李小军，李胜利，樊帅奇，邓翔杰，孙亚伟

(1.河南省济源市动物卫生监督所，河南 济源 454650；2.河南科技学院动物科技学院，河南 新乡 453003)

沙门菌是引发食物中毒的一类重要病原菌，每年该菌导致全球约9 380万人感染，15.5万人死亡[1]。鼠伤寒沙门菌是沙门菌一个重要血清型，是临床沙门菌病的主要病原。目前，治疗沙门菌病的首选药物是 β-内酰胺类药物和氟喹诺酮类药物。然而，由于抗菌药的不合理使用和误用，多重耐药鼠伤寒沙门菌的出现和广泛传播已使沙门菌病治疗面临更大的挑战[2]。
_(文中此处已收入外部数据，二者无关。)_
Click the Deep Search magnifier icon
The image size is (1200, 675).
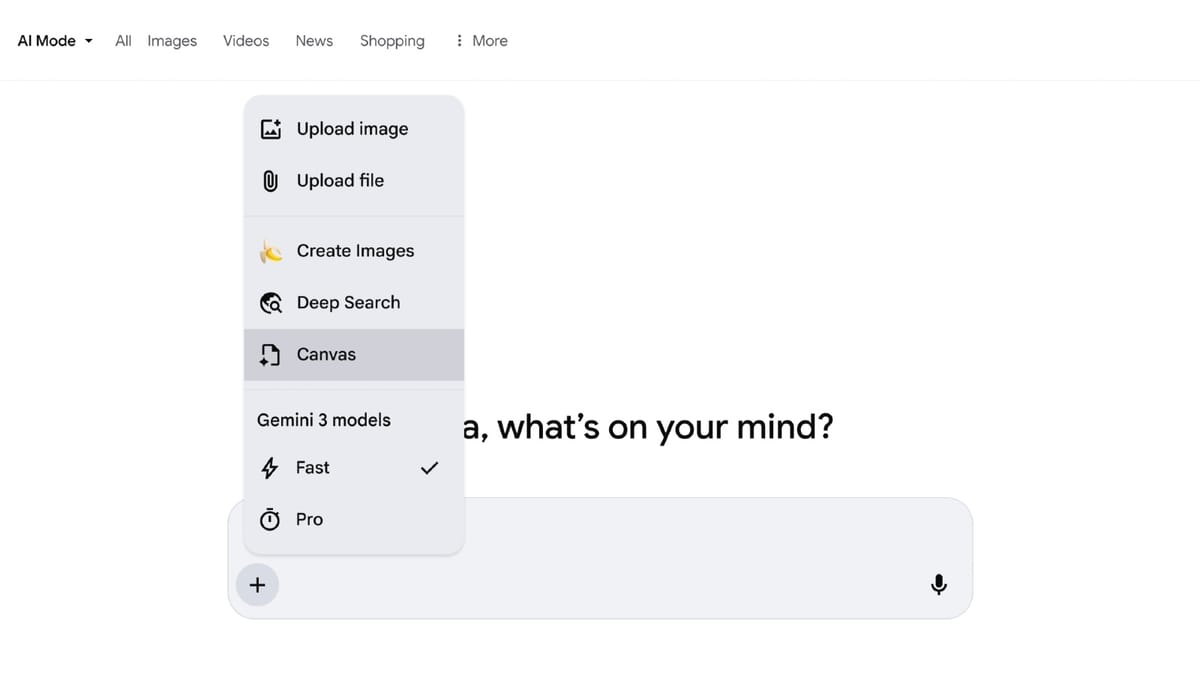270,302
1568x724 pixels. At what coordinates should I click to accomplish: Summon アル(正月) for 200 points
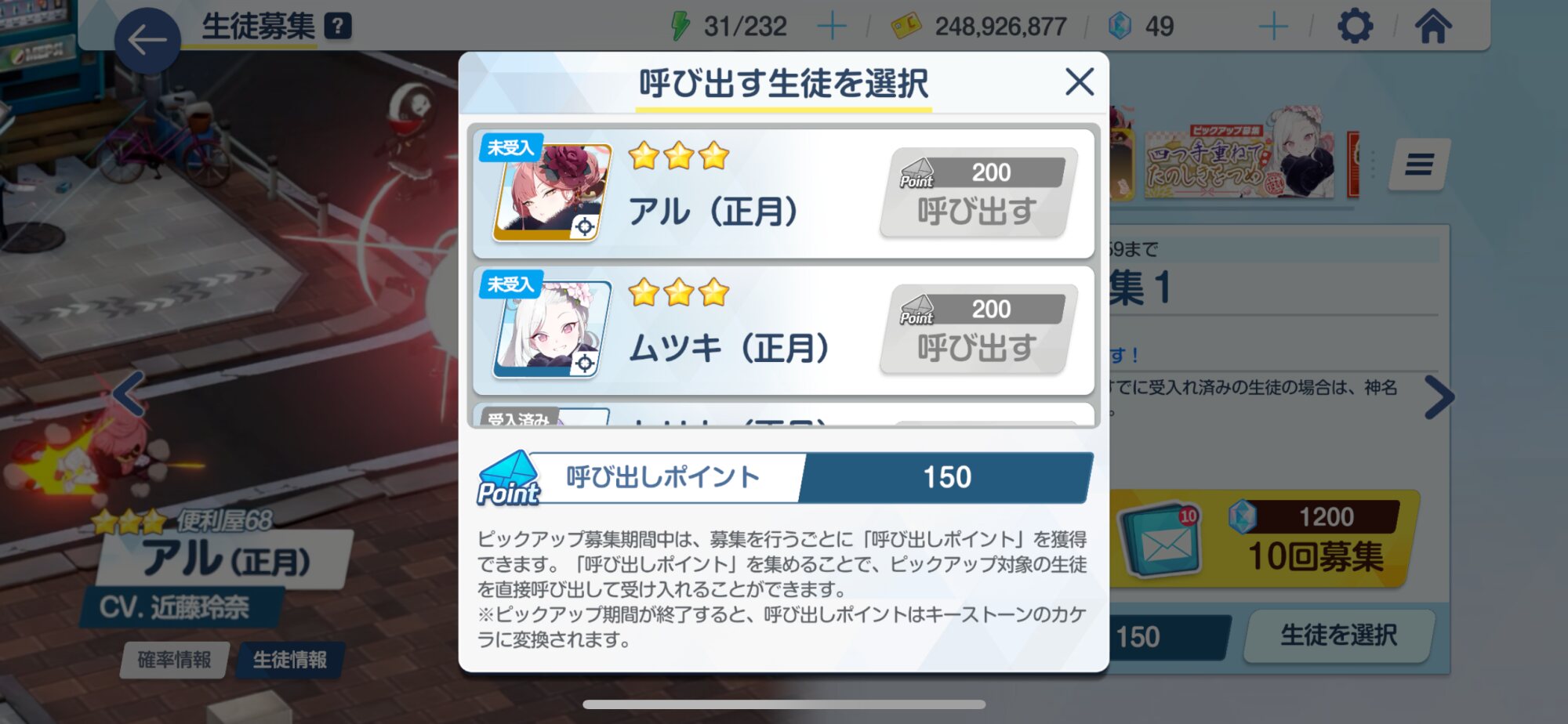tap(978, 193)
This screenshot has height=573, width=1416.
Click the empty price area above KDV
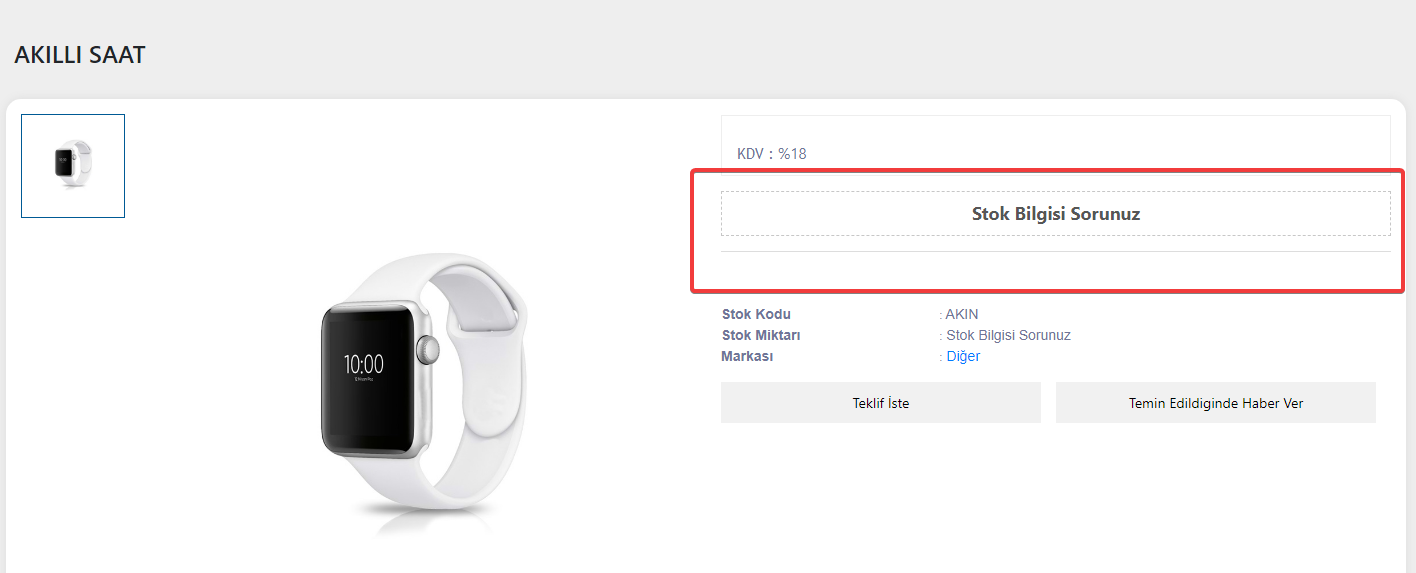click(x=1055, y=129)
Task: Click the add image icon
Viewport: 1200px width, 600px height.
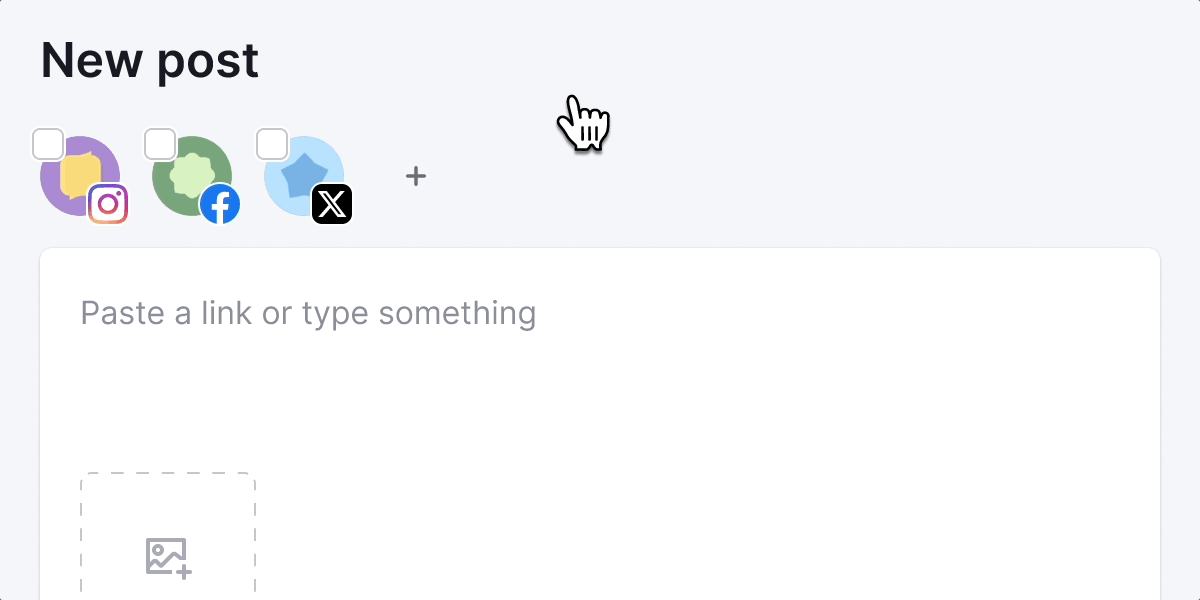Action: coord(168,557)
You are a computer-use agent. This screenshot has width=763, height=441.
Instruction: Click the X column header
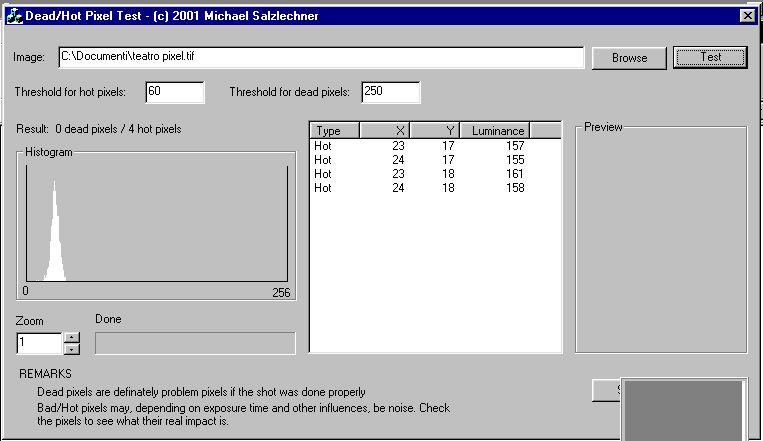(x=385, y=131)
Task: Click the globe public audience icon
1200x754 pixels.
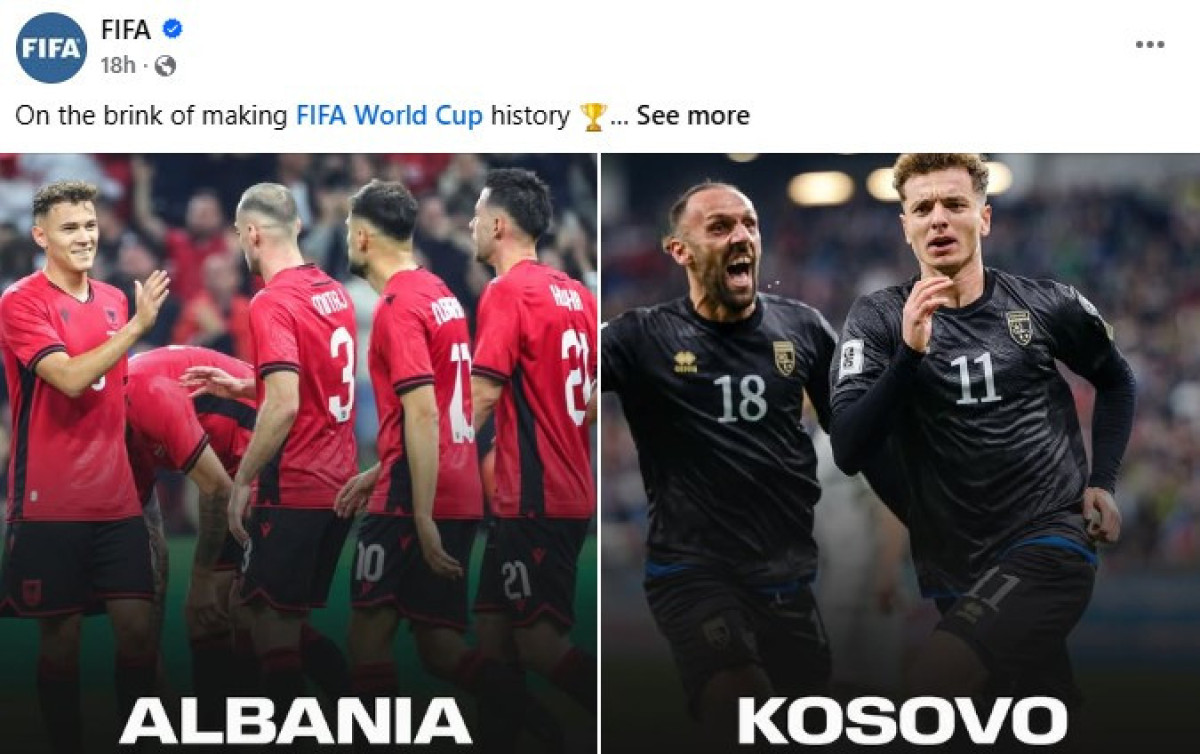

多重耐药泵是细胞膜内的一类膜蛋白，它可借助ATP酶水解和细胞膜两侧的质子反向转运提供动力，把进入细胞内的药物、去污剂和细胞内代谢产物排至细胞外。在鼠伤寒沙门菌体内，AcrAB-TolC是最重要的多重耐药泵之一。当其在敏感鼠伤寒沙门菌SL1344中失活后，体外用环丙沙星不能筛选出氟喹诺酮类耐药突变体[3]。当其在临床多重耐药鼠伤寒沙门菌BN10055和543SA98中失活后，突变体对萘啶酸、环丙沙星、氯霉素、氟苯尼考和四环素的最小抑菌浓度(Minimum inhibition concentration,MIC)降低8～64倍，表型由耐药转变为中介或敏感[4]。细菌多重耐药产生过程中，AcrAB-TolC是组成性表达，其表达水平主要受RamRA、MarRA、SoxRS 和AcrR调控。其中，RamRA是最重要的调控体系。已证实，RamA能够直接结合在acrA和tolC启动子区提高该基因表达[5]。ramR基因位于ramA基因上游，其转录方向与ramA基因相反。临床鼠伤寒沙门菌中，当RamR发生突变或RamR与外排泵底物(溴化乙锭、罗丹明6G和吲哚)结合后，RamR从ramA启动子区解离，RamA表达，acrAB表达水平增加，细菌对药物敏感性下降[6-7]。AcrR是AcrAB-TolC的一个负调控蛋白，其蛋白编码序列位于acrAB开放阅读框上游，转录方向与acrAB相反。目前，AcrR突变、缺失、转录提前终止，IS插入等已在大肠杆菌、肺炎克雷伯菌和流感嗜血杆菌染色体内发现，这些基因变化导致了acrAB表达水平增加，细菌对药物敏感性下降[8-10]。尽管上述研究已证实了AcrR在临床多重耐药菌中的作用，然而它在沙门菌中的相关报道却非常少。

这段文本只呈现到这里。